I met Diamond in July 2019, when Trump had already been in office for two and a half years. He had just published Ill Winds: Saving Democracy From Russian Rage, Chinese Ambition, and American Complacency, a disturbing analysis of the decline of democracy and the rise of authoritarian regimes around the world. An entire chapter, titled “The Decline of American Democracy,” is devoted to Trump.
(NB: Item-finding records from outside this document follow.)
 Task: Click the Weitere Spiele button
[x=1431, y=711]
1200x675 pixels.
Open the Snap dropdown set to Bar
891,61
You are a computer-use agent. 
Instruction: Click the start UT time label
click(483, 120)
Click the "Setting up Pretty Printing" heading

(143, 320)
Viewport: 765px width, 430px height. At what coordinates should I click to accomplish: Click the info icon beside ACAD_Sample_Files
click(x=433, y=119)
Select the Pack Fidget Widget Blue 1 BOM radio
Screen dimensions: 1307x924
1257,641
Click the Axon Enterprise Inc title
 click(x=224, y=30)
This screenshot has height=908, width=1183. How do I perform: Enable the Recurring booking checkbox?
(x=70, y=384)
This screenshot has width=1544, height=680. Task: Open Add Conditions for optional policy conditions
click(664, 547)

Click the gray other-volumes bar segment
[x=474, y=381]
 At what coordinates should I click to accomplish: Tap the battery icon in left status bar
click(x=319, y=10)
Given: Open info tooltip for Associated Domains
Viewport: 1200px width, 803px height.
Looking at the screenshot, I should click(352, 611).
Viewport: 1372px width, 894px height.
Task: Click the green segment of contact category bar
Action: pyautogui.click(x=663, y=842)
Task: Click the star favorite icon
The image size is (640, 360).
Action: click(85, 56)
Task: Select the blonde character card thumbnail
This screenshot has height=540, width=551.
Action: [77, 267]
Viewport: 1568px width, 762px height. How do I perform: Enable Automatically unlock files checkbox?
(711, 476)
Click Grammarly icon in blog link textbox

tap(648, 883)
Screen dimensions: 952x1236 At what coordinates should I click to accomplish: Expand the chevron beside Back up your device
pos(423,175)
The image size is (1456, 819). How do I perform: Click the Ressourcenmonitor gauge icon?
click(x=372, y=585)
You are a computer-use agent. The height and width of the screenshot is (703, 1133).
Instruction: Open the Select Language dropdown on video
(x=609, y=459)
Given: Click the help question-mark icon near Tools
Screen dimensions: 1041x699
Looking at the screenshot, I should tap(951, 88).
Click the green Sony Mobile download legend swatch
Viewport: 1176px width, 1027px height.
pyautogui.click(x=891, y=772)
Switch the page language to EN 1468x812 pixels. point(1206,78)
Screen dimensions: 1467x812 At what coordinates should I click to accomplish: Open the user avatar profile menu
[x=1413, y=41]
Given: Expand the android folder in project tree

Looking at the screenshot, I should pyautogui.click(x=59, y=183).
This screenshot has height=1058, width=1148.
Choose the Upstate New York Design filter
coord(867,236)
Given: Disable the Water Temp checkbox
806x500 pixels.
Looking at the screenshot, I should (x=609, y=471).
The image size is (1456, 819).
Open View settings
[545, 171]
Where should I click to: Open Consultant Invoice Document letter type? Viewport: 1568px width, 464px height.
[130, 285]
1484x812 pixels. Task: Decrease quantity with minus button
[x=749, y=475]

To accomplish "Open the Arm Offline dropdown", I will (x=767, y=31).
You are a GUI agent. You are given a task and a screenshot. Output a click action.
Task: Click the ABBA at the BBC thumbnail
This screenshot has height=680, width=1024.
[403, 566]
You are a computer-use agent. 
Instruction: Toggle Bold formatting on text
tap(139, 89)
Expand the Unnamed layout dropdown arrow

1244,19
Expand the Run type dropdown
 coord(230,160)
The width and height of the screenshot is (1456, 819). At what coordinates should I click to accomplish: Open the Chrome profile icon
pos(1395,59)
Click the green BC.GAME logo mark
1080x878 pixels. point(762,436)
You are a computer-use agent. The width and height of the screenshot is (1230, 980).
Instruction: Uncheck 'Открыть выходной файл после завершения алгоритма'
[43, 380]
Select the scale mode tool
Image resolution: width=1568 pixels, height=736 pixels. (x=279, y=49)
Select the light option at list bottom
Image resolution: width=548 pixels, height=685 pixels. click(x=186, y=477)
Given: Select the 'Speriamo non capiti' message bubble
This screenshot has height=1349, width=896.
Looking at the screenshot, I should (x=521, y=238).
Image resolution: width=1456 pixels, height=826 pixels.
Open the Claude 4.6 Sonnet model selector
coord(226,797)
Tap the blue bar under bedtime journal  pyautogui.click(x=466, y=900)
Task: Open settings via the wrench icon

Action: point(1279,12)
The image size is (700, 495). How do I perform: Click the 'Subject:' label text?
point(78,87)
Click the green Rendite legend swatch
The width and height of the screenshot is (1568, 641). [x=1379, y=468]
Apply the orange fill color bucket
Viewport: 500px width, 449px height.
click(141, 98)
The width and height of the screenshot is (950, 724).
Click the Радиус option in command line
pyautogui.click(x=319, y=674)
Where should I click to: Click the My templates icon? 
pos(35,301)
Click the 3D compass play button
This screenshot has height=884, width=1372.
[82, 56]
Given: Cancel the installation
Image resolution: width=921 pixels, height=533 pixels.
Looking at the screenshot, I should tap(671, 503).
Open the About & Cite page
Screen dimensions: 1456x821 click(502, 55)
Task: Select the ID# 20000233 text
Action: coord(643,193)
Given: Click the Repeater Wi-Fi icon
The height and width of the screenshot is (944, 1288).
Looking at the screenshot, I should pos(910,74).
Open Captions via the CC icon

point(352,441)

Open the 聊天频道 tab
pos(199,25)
“We can survive the meanness and vulgarity of a president,” Diamond wrote. “We can challenge and reverse bad policies. But the threat Trump poses to America’s democratic institutions and norms is unprecedented.”

And, as Diamond told me in an email from Taiwan on Thursday, the threat has only grown more serious, especially since the Supreme Court undermined the fundamental American ideal that no one is above the law.

“He is much more deranged now than he was during his 2016 or 2020 candidacy, and I truly fear that he may abuse presidential power and use it as a weapon against his opponents,” Diamond wrote, “even more so given the Supreme Court’s recent decision extending immunity from prosecution to virtually anything a president does while in office that can be claimed as an official act.”

One of the most troubling aspects of Trump’s popularity is the willingness of his supporters to accept a president with unchecked authority.

A February survey of global opinions on authoritarianism by the Pew Research Center found that about a third of Americans would support a system “in which a strong leader can make decisions without interference” from legislatures or courts. (Not surprisingly, this is roughly the same share of Americans who really want a second Trump term.)

Diamond has often said that democracies, with their strong protections of civil liberties and the rule of law, do not die of heart attacks. Instead, they die slowly, incrementally, poisoned at the root by the fear and anger stoked by demagogues like Trump.

“They say we lost,” Trump told a crowd in Arizona last week, whining about 2020 as usual. “But we didn’t lose. And we will never allow anything like that to happen again in this country.”

Be careful: he tells you exactly what he plans to do.